Your instructions -> Each record should be written out exactly as it stands.

Dataset entries ->
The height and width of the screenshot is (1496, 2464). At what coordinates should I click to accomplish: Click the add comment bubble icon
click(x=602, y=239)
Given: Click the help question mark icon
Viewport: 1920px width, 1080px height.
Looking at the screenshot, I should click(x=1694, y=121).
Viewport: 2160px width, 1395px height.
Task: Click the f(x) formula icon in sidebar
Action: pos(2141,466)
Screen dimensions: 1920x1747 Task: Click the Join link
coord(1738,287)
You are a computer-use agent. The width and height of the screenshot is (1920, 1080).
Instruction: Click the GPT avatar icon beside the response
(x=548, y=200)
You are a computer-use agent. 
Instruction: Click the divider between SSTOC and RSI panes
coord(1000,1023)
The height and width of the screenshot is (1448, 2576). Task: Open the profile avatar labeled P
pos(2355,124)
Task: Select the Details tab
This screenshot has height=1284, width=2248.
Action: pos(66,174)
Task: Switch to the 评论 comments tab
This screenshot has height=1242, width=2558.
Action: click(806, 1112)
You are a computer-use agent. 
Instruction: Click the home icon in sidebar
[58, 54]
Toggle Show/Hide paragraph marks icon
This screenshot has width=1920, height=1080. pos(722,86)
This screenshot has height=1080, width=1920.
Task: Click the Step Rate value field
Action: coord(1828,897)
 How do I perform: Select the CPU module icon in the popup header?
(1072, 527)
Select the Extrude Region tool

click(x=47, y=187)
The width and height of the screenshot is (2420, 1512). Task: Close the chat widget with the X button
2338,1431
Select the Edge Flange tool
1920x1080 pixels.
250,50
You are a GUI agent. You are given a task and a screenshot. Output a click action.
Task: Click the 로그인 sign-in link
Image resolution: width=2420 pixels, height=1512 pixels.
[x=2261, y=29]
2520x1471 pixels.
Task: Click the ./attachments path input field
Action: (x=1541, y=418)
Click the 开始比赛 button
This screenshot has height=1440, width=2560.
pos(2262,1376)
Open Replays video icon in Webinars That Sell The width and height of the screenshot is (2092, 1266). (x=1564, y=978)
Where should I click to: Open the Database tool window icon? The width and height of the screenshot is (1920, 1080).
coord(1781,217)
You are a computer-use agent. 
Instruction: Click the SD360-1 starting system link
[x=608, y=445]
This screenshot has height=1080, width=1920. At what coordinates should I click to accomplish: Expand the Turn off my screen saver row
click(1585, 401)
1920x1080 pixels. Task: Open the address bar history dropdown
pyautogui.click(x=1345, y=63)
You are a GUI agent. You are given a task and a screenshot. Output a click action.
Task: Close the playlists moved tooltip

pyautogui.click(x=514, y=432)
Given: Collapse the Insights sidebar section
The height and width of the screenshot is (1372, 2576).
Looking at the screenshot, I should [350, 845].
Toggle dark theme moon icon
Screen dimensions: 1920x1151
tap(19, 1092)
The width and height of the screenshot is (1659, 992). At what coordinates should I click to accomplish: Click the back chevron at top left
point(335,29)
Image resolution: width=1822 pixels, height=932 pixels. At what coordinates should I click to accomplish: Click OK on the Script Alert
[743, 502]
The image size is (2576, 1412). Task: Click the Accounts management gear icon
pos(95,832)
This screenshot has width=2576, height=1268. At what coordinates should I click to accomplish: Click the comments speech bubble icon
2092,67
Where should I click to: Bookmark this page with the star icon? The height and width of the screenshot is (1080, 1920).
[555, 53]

Solution to this task ->
The height and width of the screenshot is (1496, 2464). At what coordinates should I click to accomplish: Click the add comment bubble icon
click(x=602, y=239)
Given: Click the help question mark icon
Viewport: 1920px width, 1080px height.
Looking at the screenshot, I should click(x=1694, y=121).
Viewport: 2160px width, 1395px height.
Task: Click the f(x) formula icon in sidebar
Action: pos(2141,466)
Screen dimensions: 1920x1747 Task: Click the Join link
coord(1738,287)
You are a computer-use agent. The width and height of the screenshot is (1920, 1080).
Instruction: Click the GPT avatar icon beside the response
(x=548, y=200)
You are a computer-use agent. 
Instruction: Click the divider between SSTOC and RSI panes
coord(1000,1023)
The height and width of the screenshot is (1448, 2576). Task: Open the profile avatar labeled P
pos(2355,124)
Task: Select the Details tab
This screenshot has height=1284, width=2248.
Action: pos(66,174)
Task: Switch to the 评论 comments tab
This screenshot has height=1242, width=2558.
Action: click(806, 1112)
You are a computer-use agent. 
Instruction: Click the home icon in sidebar
[58, 54]
Toggle Show/Hide paragraph marks icon
This screenshot has width=1920, height=1080. pos(722,86)
This screenshot has height=1080, width=1920.
Task: Click the Step Rate value field
Action: coord(1828,897)
 How do I perform: Select the CPU module icon in the popup header?
(1072, 527)
Select the Extrude Region tool

click(x=47, y=187)
The width and height of the screenshot is (2420, 1512). Task: Close the chat widget with the X button
2338,1431
Select the Edge Flange tool
1920x1080 pixels.
250,50
You are a GUI agent. You are given a task and a screenshot. Output a click action.
Task: Click the 로그인 sign-in link
Image resolution: width=2420 pixels, height=1512 pixels.
[x=2261, y=29]
2520x1471 pixels.
Task: Click the ./attachments path input field
Action: (x=1541, y=418)
Click the 开始比赛 button
This screenshot has height=1440, width=2560.
pos(2262,1376)
Open Replays video icon in Webinars That Sell The width and height of the screenshot is (2092, 1266). (x=1564, y=978)
Where should I click to: Open the Database tool window icon? The width and height of the screenshot is (1920, 1080).
coord(1781,217)
You are a computer-use agent. 
Instruction: Click the SD360-1 starting system link
[x=608, y=445]
This screenshot has height=1080, width=1920. At what coordinates should I click to accomplish: Expand the Turn off my screen saver row
click(1585, 401)
1920x1080 pixels. Task: Open the address bar history dropdown
pyautogui.click(x=1345, y=63)
You are a GUI agent. You are given a task and a screenshot. Output a click action.
Task: Close the playlists moved tooltip

pyautogui.click(x=514, y=432)
Given: Collapse the Insights sidebar section
The height and width of the screenshot is (1372, 2576).
Looking at the screenshot, I should [350, 845].
Toggle dark theme moon icon
Screen dimensions: 1920x1151
tap(19, 1092)
The width and height of the screenshot is (1659, 992). At what coordinates should I click to accomplish: Click the back chevron at top left
point(335,29)
Image resolution: width=1822 pixels, height=932 pixels. At what coordinates should I click to accomplish: Click OK on the Script Alert
[743, 502]
The image size is (2576, 1412). Task: Click the Accounts management gear icon
pos(95,832)
This screenshot has width=2576, height=1268. At what coordinates should I click to accomplish: Click the comments speech bubble icon
2092,67
Where should I click to: Bookmark this page with the star icon? The height and width of the screenshot is (1080, 1920).
[555, 53]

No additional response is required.